Calculating the cost of dying

The tense debate over ‘end of life issues’ gripping our nation since Terri Schiavo’s last days continues to generate lots of articles and some changing laws. It’s important to have the discussion. But some of it is cold and calculating.

USA Today had this piece today that adds up the industry costs of care for the daying.

If you are dying in Miami, the last six months of your life might well look like this: You’ll see doctors, mostly specialists, 46 times; spend more than six days in an intensive care unit and stand a 27% chance of dying in a hospital ICU. The tab for your doctor and hospital care will run just over $23,000.
But spend those last six months in Portland, Ore., and you’ll go to the doctor 18 times, half of those visits with your primary care doctor, spend one day in intensive care and stand a 13% chance of dying in an ICU. You’ll likely die at home, with the support of a hospice program.
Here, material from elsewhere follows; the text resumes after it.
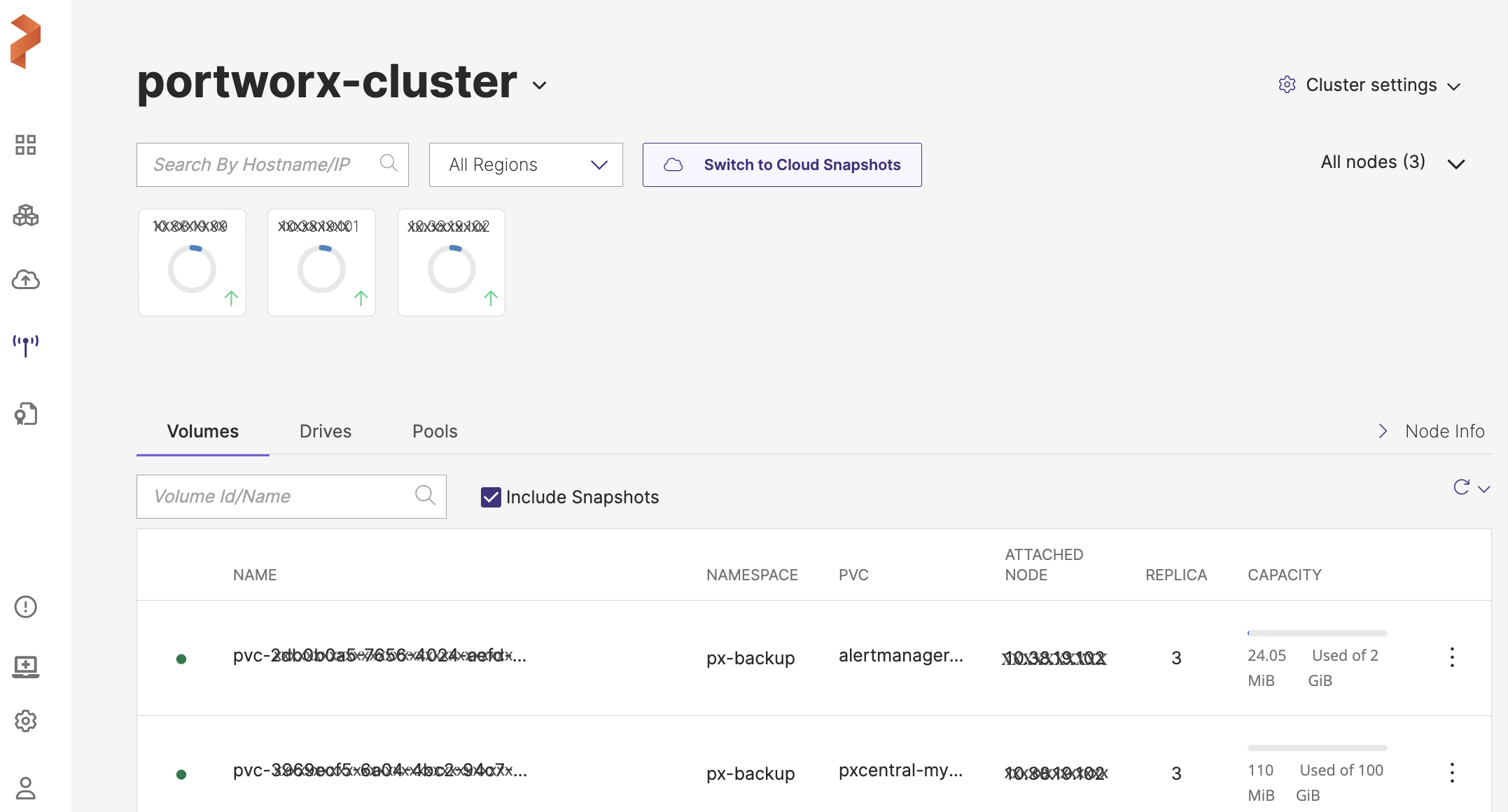Open the cloud upload backup icon
Screen dimensions: 1508x812
26,280
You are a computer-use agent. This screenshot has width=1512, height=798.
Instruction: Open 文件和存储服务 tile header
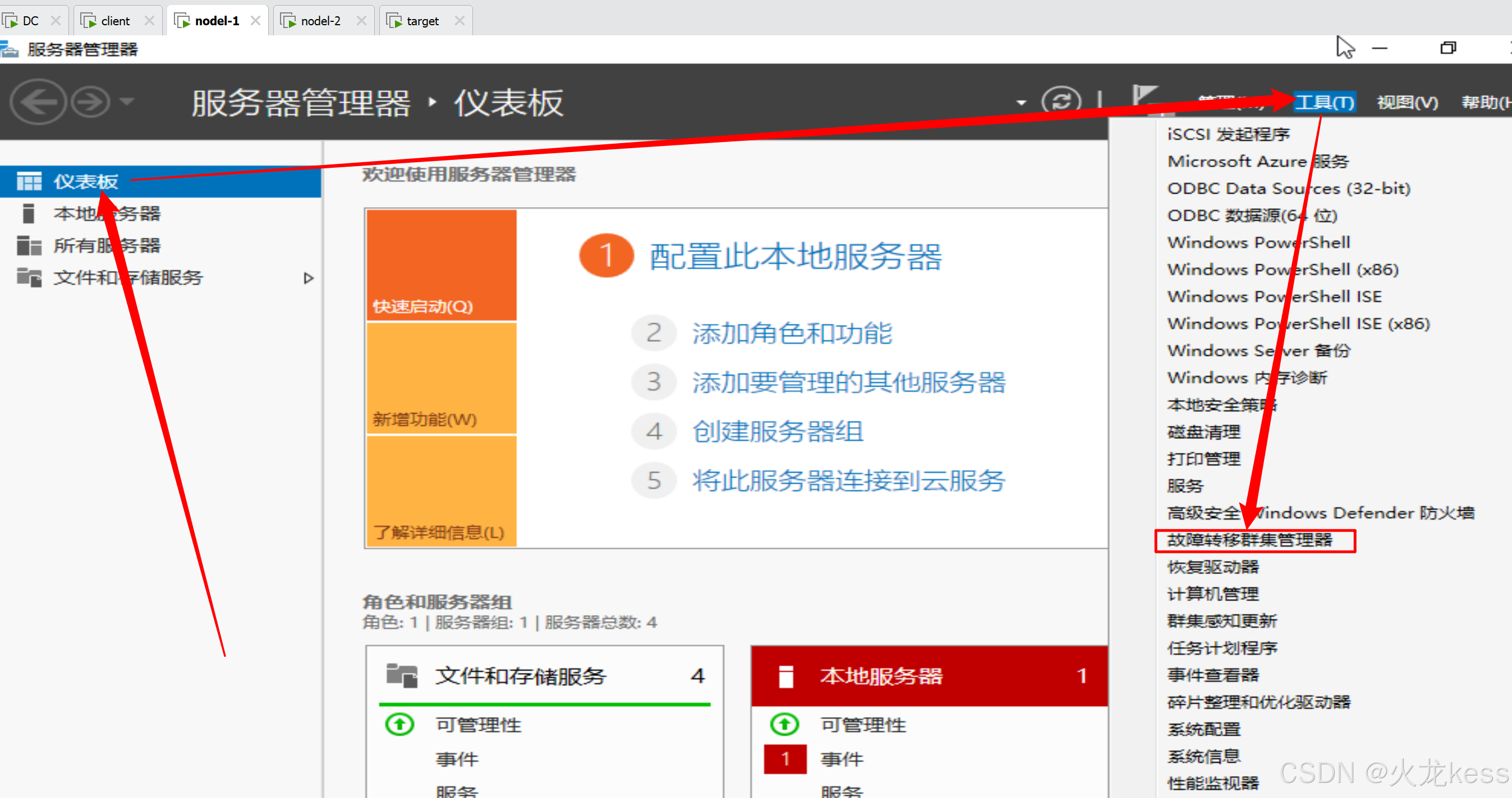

Total tab: slightly more than $14,000.

The article looks at a few factors that make it “more expensive to die in some areas of the country than others.”

But experts on the end-of-life care say one main reason for the vast difference between the two cities may be that in Oregon, doctors, or staff at hospitals and hospices, encourage patients with life-threatening illnesses to talk about the end of life, what kind of medical care they want and where they want to die. The state has a history of such debate: Oregon residents have long supported palliative care, a term usually used to describe medical care for the terminally ill that focuses more on comfort treatments than cures. And, in 1994, voters there became the first in the nation to approve doctor-assisted suicide, a referendum signed into law in 1998.
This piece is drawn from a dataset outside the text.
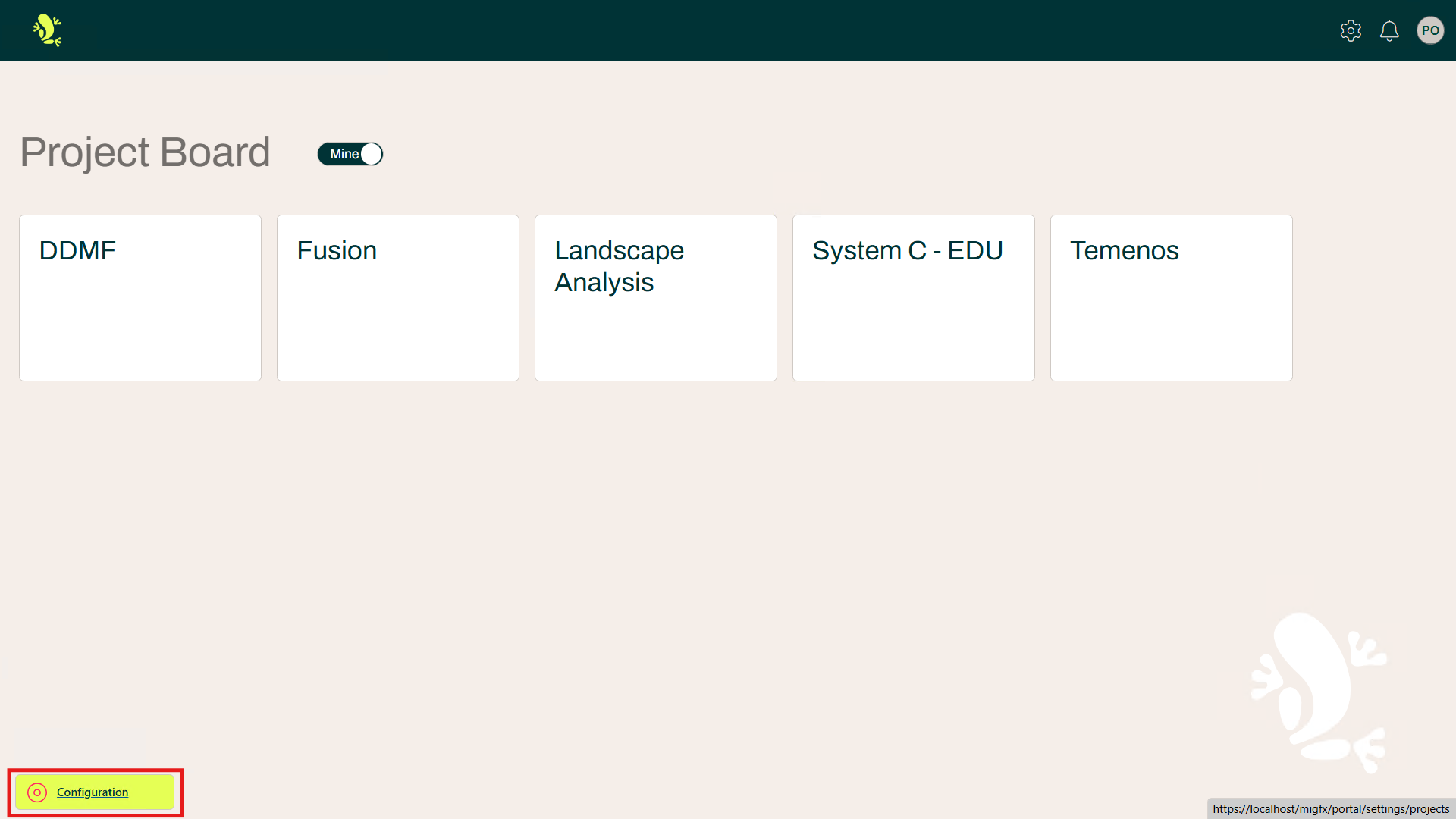1456x819 pixels.
Task: Select the Landscape Analysis project card
Action: tap(655, 297)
USA Today ought to check with the latest changes out in Oregon (see post just below), because they’re no longer calling it ‘suicide,’ doctor-assisted or otherwise.  And that’s an obvious reason why the costs are lower in Oregon. When you make it easier for the elderly or seriously ill residents of your state to die at will, change the wording of the law and call it compassion and choice, you’re going to have fewer of them around to care for, which of course “costs” less.

But only when dollars are the costs calculated.